La exitosa Operación Odiseo que terminó con la macabra existencia del guerrillero alias “Alfonso Cano” marca una nueva era de las Farc. Poco daban muchos colombianos por la posibilidad de que el gobierno Santos obtuviera verdaderos positivos, que mostrara resultados contundentes como el gobierno anterior, pues para poca fortuna del presidente Santos su paradigma de prosperidad se aguó debido a las inclemencias del invierno el año anterior. Su idea fuerza de un gobierno de prosperidad democrática pasó a un tercer plano porque tuvo que invertir los recursos en dragar ríos sin cauce, reconstruir municipios y enviar ayuda humanitaria a quienes se vieron afectados por el fenómeno. Su manejo en las relaciones exteriores podría plantear que su perspectiva va más allá de ser presidente y muy seguramente sentirse tentado a la reelección. Muchas veces se había planteado que este gobierno era blandengue con las Farc y quería tenderle la mano de la paz, pues si ya no podía trascender como el de la prosperidad en Colombia, tenía el chance de serlo con el trillado discurso de hacer la paz.

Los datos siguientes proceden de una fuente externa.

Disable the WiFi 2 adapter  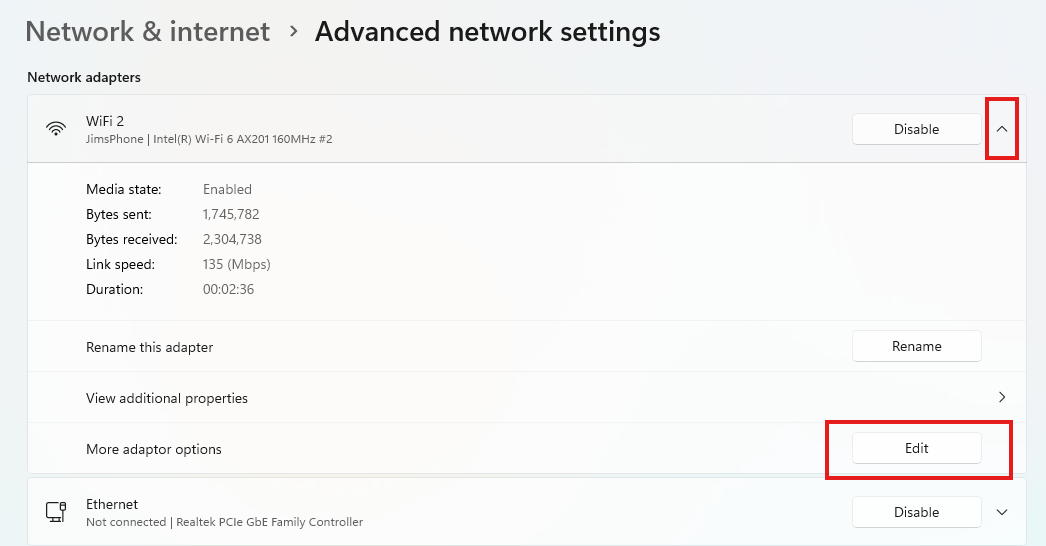coord(916,129)
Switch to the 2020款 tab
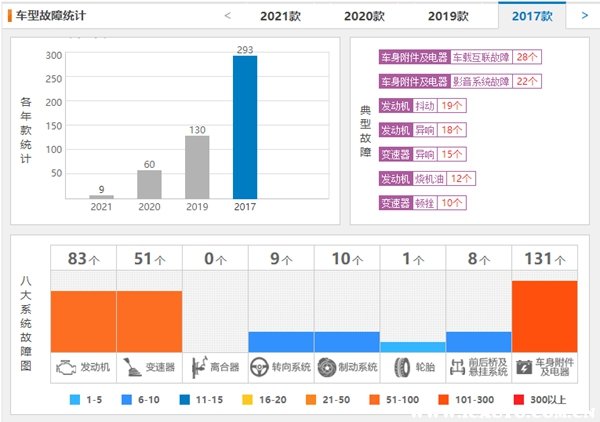The width and height of the screenshot is (600, 422). [x=365, y=17]
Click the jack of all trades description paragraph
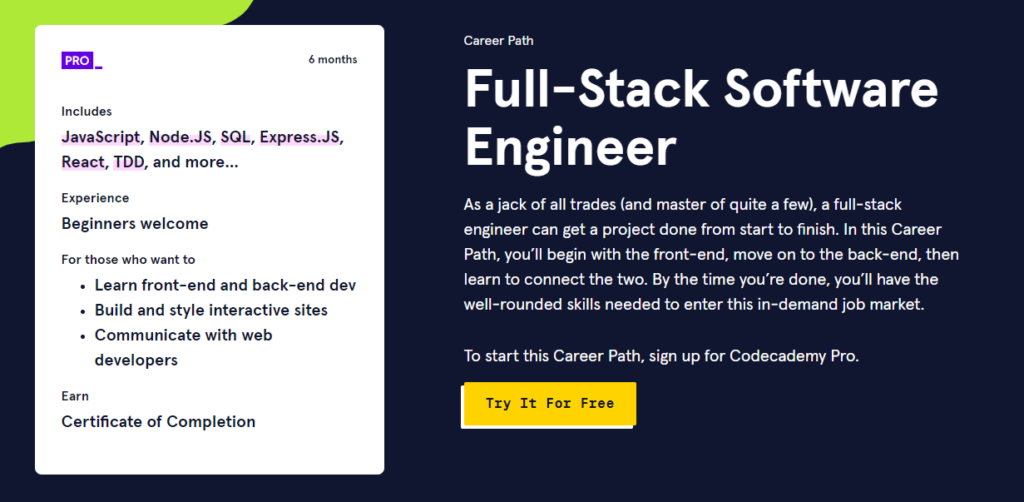The image size is (1024, 502). click(x=700, y=254)
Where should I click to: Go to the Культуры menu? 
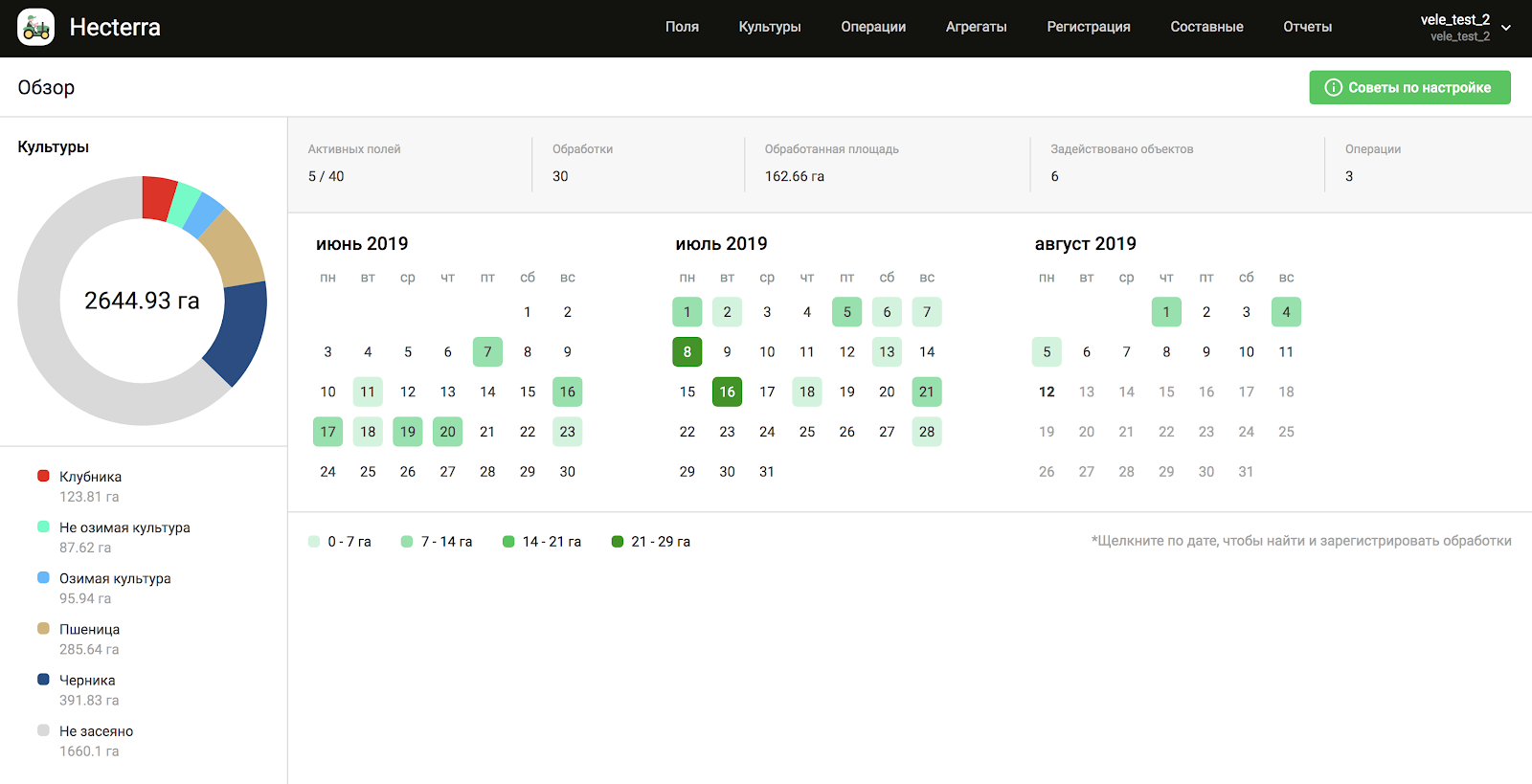[x=769, y=27]
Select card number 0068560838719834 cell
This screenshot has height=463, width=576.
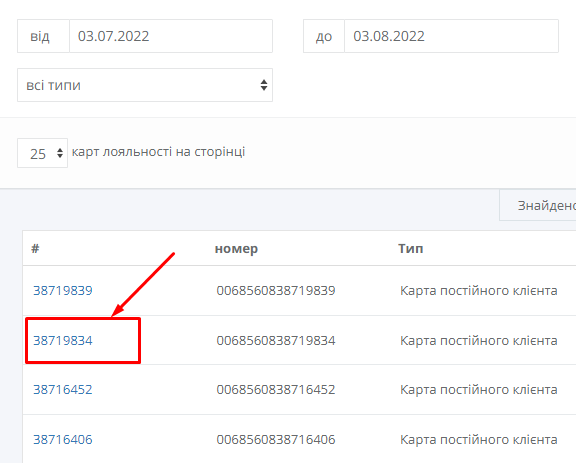pos(276,341)
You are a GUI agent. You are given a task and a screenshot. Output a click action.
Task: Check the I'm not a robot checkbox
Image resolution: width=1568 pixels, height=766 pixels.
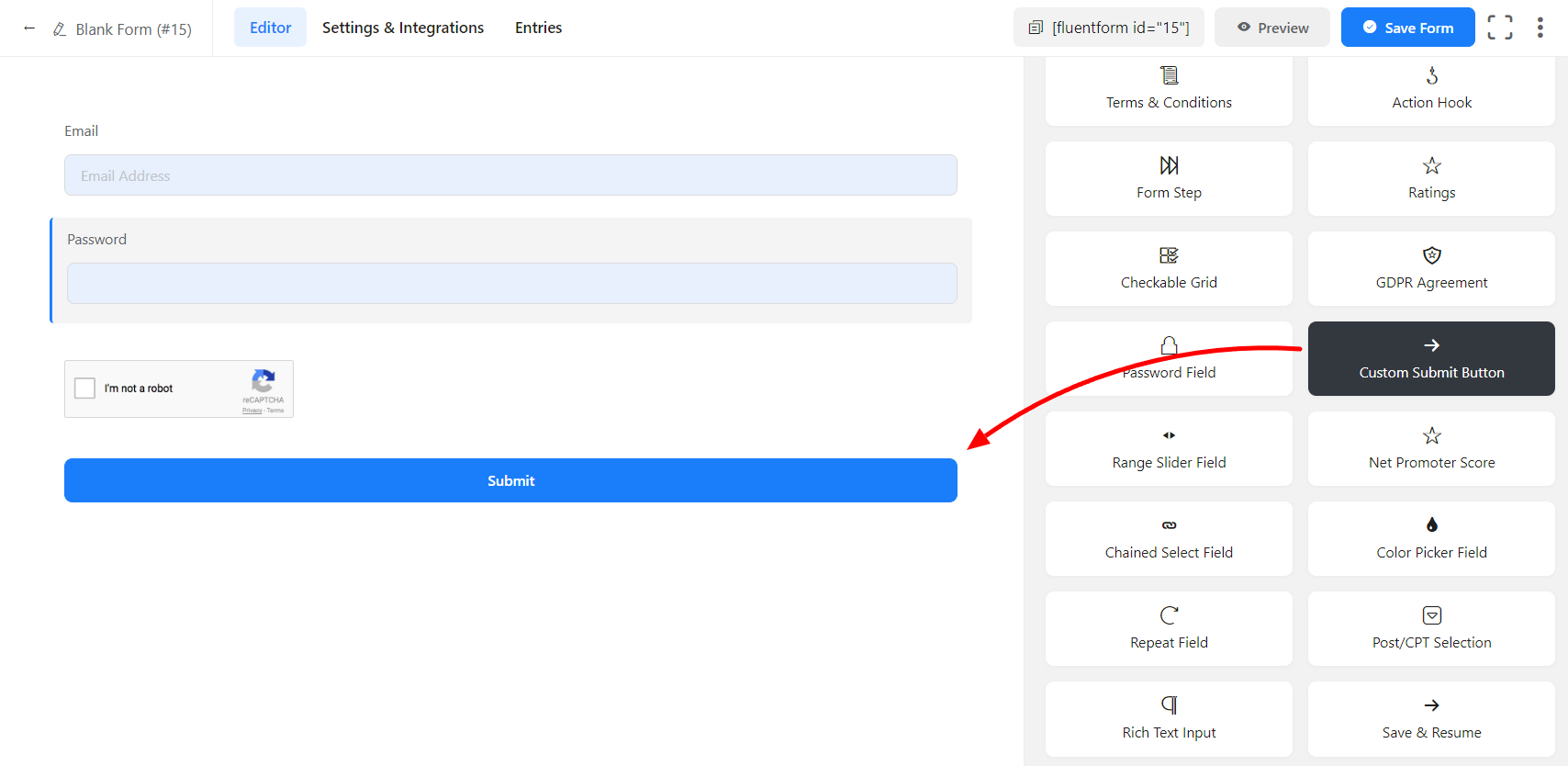pyautogui.click(x=85, y=389)
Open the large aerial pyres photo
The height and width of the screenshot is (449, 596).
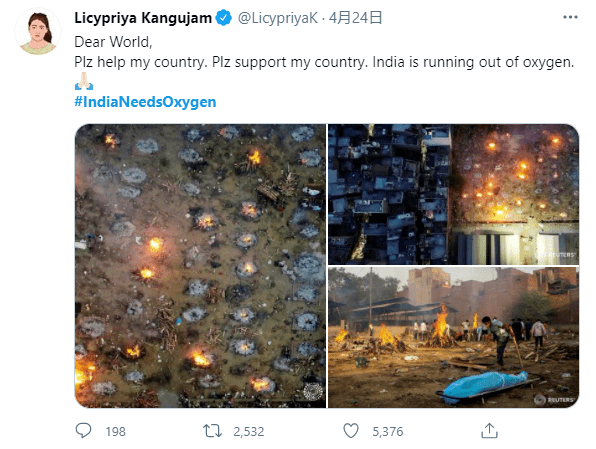(x=200, y=266)
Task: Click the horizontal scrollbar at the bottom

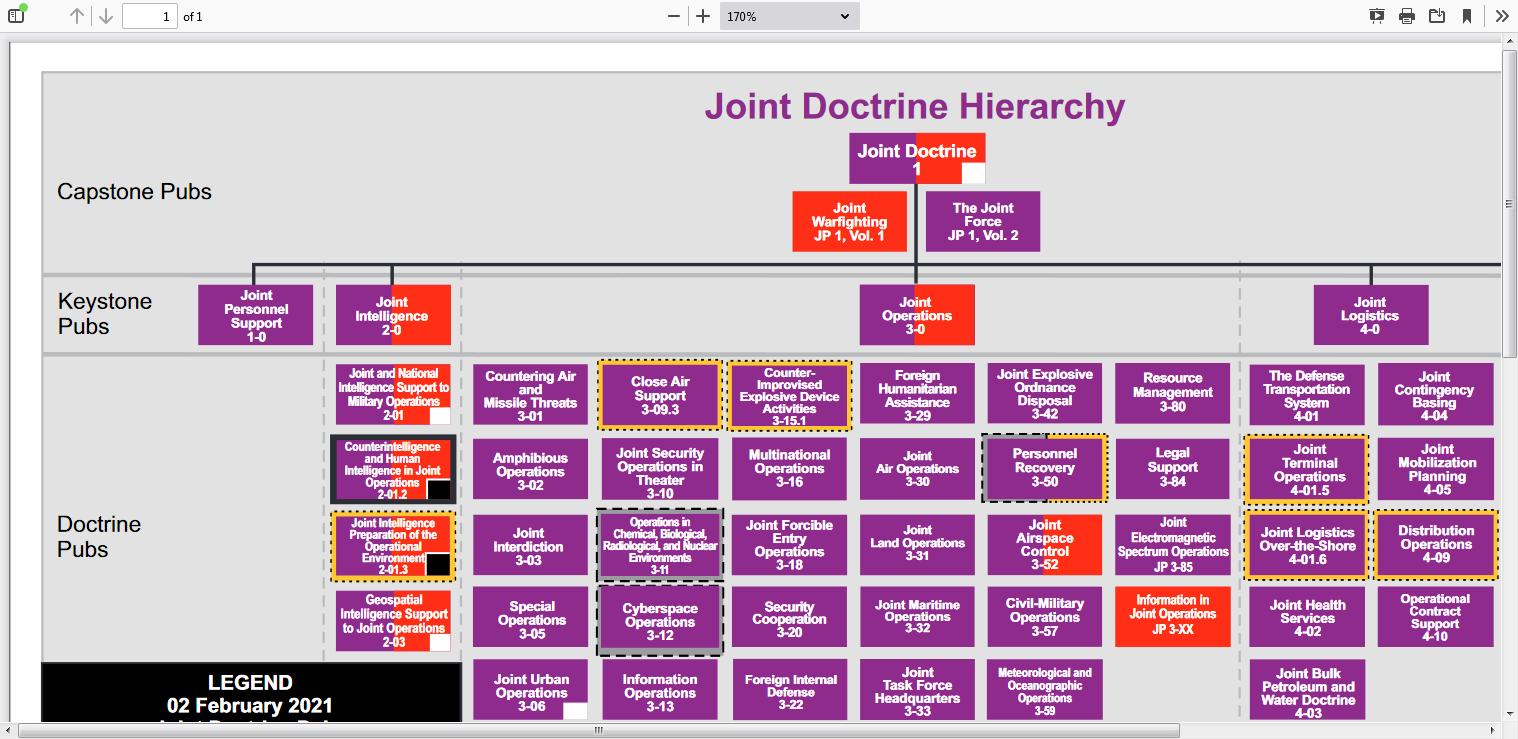Action: 598,730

Muchos creíamos en la posibilidad que esos supuestos estuviesen en la agenda de Santos, pero para fortuna del país desde el viernes quedó plasmado que para este gobierno también es imperioso mostrar su capacidad de defensa y resistencia a los violentos para que ellos muestren voluntad de entrar a la legalidad, so pena de ser detenidos o que terminen corriendo la misma suerte que Cano.
Hoy son muchas las dudas que nos surgen: ¿Quién controlará ahora a esa tromba de guerrilleros? ¿Qué están pensando quienes todavía creen en las distintas formas de lucha? Las respuestas las tendremos en pocos meses en el desarrollo del cotidiano ir y venir de este país, donde vale más las formas que el fondo.
De quién o quienes asuman el mando del grupo guerrillero hoy se sabe poco, unos dicen que posiblemente sea “Márquez” o “Timochenko”, otros que Catatumbo, lo cierto es que tanto a usted como a mí nos da igual quien sea la cabeza visible de esa manada de salvajes que han derramado la sangre de compatriotas por todo el país. Lo realmente importante es que Santos le apuesta a derrotarlos militarmente, o al menos así parece.
A juzgar por los hechos, creeríamos también que el fin de las Farc como organización guerrillera por fin llegó, pero para desgracia de otros llegó ese fin para darle inicio a la “bacriminización” de las Farc, donde más vale la coca que cualquier otra cosa, donde todos esos reductos de células subversivas se comportarán de ahora en adelante como combos, gavillas o bandas dedicadas al narcotráfico y al monopolio de las rutas de alcaloides en los Estados Unidos y Europa.
Mientras vemos el fin de las Farc y su transformación en una bacrim más, nos llenamos de ganas de saber el contenido de los computadores de Alfonso Cano, y lo comprometedora que puede ser esa información. Ojalá esta sea la oportunidad de ver resultados en la farcpolítica. ¡Ya veremos!